A mineração de asteroides tem sido vista como uma possível expansão da economia espacial, aproveitando recursos desses corpos próximos da Terra. Um estudo do Instituto de Ciências Espaciais, na Espanha, analisou os asteroides do tipo C, ricos em carbono e água, mas com baixos teores de metais valiosos, o que dificulta a viabilidade econômica da exploração.
O estudo também destaca a variação na composição química desses asteroides, complexificando a extração. Contudo, algumas regiões com minerais como olivina e espinélio podem concentrar materiais úteis. A água presente nos minerais hidratados pode ser usada para consumo e produção de combustível no espaço, reduzindo a dependência da Terra.
Apesar do interesse, a mineração espacial ainda não é prática e enfrenta desafios técnicos significativos, como operação em microgravidade e processamento do regulito. Novas missões para coletar amostras dos asteroides são essenciais para confirmar seu conteúdo e viabilizar futuros investimentos.

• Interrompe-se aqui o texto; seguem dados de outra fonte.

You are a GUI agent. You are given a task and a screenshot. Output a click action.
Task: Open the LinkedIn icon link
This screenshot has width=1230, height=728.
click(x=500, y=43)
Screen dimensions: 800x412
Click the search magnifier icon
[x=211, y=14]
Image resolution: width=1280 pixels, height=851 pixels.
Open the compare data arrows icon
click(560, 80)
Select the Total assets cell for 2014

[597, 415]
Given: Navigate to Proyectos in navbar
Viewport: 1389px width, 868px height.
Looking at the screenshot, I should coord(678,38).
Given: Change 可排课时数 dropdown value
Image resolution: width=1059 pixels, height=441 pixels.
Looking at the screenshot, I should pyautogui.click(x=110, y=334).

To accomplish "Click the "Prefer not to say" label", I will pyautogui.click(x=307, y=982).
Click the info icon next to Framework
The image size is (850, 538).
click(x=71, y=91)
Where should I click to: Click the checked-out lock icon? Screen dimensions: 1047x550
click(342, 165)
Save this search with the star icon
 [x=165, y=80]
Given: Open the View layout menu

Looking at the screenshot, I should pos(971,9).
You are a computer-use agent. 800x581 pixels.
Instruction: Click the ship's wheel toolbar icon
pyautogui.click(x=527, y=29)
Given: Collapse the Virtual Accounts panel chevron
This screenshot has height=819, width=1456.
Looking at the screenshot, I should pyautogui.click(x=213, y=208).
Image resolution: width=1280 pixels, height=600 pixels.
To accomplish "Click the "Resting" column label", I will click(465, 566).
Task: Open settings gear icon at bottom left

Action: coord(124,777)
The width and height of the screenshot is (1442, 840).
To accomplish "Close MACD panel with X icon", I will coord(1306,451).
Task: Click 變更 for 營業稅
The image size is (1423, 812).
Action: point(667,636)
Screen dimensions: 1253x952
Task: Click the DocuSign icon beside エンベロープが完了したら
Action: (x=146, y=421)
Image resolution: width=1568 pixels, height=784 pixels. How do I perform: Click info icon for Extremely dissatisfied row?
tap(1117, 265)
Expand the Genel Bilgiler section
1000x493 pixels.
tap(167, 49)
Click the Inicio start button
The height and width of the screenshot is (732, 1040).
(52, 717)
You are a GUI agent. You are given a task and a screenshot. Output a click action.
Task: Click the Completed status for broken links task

Durante anos, a ideia da mineração de asteroides foi vista como uma possível expansão da economia espacial, aproveitando recursos desses corpos rochosos próximos à Terra. Com a redução dos custos de lançamento, agências e empresas passaram a avaliar a extração de água e metais no espaço. Contudo, desafios técnicos e fracassos afastaram o entusiasmo inicial.
Um estudo recente do Instituto de Ciências Espaciais (ICE-CSIC), na Espanha, analisou asteroides do tipo C, que representam cerca de 75% dos asteroides conhecidos e são ricos em carbono, água e elementos químicos primitivos. Apesar do valor científico, a pesquisa aponta que esses asteroides indiferenciados têm concentrações baixas de metais valiosos, dificultando a viabilidade econômica da mineração.
Além disso, a composição química desses corpos varia bastante devido a processos naturais ao longo dos bilhões de anos, o que complica a extração. Contudo, asteroides com faixas ricas em minerais como olivina e espinélio apresentaram potencial por concentrar certos elementos, tornando a mineração nesses alvos mais promissora.
Outro ponto de interesse é a água presente em minerais hidratados desses asteroides. Esse recurso pode ser usado para consumo e produção de combustível no espaço, reduzindo a dependência da Terra. No entanto, a operação em microgravidade e o processamento do regulito exigem tecnologias ainda em desenvolvimento.
A pesquisa reforça que, apesar do interesse acadêmico e estratégico, a mineração espacial ainda não é prática. Novas missões para coletar amostras diretamente dos asteroides são essenciais para confirmar seu conteúdo e viabilizar futuros investimentos.